August 23rd, 2006

ozarque figure

Linguistics; pragmatics; silence in Mainstream American English speech; part five (final)...

Summing up....

This list seems to me to reflect the consensus reached in our discussion; please let me know if I've left things off the list that ought to be here.

1. It's important to remember that native speakers of Mainstream American English (MAE) tend to perceive a silence of (roughly) 15-20 seconds in a conversation as punitive. This is true at any point in a conversation -- including the point when someone responds to the very first utterance of a conversation with silence.

2. It's important to remember that the silent individual's intention/attitude may not be punitive; until evidence emerges that it's not true, the other person's assumption should always be that a nonpunitive/nonhostile reason for the silence exists.

3. The most important information sources for determining whether or not a silence is punitive are (a) body language, (b) awareness of agreements about silences made in advance between/among the parties involved, and (c) special information from context. These sources may overlap and interact.

4. The rules about silence, as well as the definition of what constitutes a silence, vary widely from one dialect of MAE to another.

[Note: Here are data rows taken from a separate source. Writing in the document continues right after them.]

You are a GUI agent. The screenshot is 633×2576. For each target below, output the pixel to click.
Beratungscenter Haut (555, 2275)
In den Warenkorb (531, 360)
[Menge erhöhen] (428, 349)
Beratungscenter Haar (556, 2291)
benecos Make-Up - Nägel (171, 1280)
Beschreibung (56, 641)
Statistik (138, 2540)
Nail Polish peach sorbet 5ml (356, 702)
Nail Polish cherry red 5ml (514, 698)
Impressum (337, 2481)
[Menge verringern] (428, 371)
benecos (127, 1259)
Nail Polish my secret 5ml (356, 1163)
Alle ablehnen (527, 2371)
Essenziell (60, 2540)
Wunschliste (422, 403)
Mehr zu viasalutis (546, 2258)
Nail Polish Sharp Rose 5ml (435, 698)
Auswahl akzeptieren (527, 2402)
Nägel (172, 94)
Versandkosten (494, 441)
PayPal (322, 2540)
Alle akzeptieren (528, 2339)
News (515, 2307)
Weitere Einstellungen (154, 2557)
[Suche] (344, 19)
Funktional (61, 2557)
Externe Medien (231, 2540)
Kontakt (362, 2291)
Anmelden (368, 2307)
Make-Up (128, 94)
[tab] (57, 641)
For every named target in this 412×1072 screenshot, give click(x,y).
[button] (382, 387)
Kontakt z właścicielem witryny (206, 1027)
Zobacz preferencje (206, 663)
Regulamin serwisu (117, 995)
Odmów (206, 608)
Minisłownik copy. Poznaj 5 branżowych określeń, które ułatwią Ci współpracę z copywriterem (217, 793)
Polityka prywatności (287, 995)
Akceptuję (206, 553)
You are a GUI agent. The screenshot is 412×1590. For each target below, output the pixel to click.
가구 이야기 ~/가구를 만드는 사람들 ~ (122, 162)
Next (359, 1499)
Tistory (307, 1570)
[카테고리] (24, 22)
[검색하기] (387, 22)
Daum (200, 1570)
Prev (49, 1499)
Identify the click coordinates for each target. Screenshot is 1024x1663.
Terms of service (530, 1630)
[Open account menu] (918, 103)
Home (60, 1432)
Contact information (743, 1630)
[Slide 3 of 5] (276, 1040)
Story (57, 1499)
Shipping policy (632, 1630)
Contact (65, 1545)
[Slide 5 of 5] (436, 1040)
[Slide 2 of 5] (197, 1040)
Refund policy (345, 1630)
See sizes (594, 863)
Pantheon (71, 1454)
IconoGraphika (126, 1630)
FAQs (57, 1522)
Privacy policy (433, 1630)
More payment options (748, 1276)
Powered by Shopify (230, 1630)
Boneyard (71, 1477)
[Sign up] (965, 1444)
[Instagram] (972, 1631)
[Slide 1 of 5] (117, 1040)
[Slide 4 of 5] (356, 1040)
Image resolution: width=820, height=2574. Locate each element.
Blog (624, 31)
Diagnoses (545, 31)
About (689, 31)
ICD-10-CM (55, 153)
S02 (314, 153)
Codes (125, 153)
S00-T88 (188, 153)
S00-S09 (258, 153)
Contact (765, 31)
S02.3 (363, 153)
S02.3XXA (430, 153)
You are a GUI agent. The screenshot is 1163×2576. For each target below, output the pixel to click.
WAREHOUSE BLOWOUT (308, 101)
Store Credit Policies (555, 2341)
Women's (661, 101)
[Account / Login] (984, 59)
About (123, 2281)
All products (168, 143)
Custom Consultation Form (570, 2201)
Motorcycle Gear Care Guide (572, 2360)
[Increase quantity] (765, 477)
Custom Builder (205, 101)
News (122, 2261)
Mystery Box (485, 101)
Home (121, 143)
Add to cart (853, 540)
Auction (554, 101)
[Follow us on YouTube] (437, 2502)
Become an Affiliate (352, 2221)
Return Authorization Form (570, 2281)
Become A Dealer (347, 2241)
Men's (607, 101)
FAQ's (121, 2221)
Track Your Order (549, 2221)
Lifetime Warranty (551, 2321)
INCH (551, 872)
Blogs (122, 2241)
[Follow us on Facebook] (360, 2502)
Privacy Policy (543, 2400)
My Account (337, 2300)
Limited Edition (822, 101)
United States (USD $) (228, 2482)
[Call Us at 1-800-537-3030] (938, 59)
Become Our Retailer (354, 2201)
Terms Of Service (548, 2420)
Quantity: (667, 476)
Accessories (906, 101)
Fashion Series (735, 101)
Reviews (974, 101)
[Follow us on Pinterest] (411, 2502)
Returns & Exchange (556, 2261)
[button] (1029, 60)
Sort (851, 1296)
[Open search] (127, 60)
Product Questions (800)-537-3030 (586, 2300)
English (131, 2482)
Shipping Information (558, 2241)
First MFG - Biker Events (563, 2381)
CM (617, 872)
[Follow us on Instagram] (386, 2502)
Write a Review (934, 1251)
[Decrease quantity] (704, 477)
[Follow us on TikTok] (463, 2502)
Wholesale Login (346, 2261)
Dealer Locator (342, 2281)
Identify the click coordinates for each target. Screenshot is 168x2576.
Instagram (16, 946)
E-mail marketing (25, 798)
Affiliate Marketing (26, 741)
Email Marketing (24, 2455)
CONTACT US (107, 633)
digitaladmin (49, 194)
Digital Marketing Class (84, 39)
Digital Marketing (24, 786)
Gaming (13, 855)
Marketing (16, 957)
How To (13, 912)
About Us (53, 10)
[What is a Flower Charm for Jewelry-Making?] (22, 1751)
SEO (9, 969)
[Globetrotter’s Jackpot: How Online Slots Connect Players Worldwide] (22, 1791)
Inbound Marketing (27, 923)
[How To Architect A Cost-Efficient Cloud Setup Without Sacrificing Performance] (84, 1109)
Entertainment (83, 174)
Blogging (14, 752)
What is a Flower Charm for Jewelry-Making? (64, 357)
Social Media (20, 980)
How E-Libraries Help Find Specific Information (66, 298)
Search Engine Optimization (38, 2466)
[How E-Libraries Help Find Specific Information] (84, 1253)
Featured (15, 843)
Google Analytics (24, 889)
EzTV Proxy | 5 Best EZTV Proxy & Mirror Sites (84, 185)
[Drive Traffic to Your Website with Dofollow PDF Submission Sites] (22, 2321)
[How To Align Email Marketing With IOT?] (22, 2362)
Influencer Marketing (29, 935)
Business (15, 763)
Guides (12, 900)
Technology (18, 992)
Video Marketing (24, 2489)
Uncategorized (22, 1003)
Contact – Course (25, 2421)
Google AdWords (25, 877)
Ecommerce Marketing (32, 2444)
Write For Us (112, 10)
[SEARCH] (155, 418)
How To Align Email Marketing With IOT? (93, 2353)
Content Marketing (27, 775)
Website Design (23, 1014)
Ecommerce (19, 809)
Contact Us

5. People whose level of skill in interpreting and/or producing MAE body language is inadequate are especially vulnerable to communication difficulties when silences occur in conversation.

6. Silences in conversation are not trivial; they transmit significant messages just as utterances do.

7. Nonpunitive silences include at least the following types:

** X doesn't answer you because X is thinking about what you've just said and needs a little more time for that.
** X doesn't answer you because X is thinking about what to say in response to what you've just said and needs a little more time for that.
** X doesn't answer you because X is so angry that X feels it would be better not to say anything until some cooling-off time has gone by.
** X doesn't answer you because you've brought up a subject that you had agreed you'd never bring up again.
** X doesn't answer you because X literally cannot think of anything appropriate to say; that is, what you said has shocked X, or deeply hurt X, or totally baffled X, or put X in a bind where all responses seem to be the wrong thing to say.
** X doesn't answer you because X really wants to go on reading a book or playing a videogame or working on a project, or something of that kind. [This may or may not be rude, but it's not intentionally punitive.]
** X doesn't answer you because X is sick, or injured, or in some other sort of serious distress.
** A group meets you with silence because when you arrived the group was in the middle of a conversation they believe you would not enjoy or would not be able to participate in.
** A group meets you with silence because the grammar of their MAE dialect doesn't obligate them to involve a newcomer in a conversation.

8. Punitive silences -- silences actually intended to punish you and/or exclude you -- are verbal attacks, just like an overt insult is a verbal attack.

Not part of the consensus, just a remark of my own:

Non-punitive silences should be dealt with on a case-by-case basis, depending on the context and on the relationship between/among the parties. Patience is often needed, because it may take time and effort to straighten them out. Punitive silences, on the other hand, should be dealt with the way any other verbal attack is dealt with: They should never be allowed to work.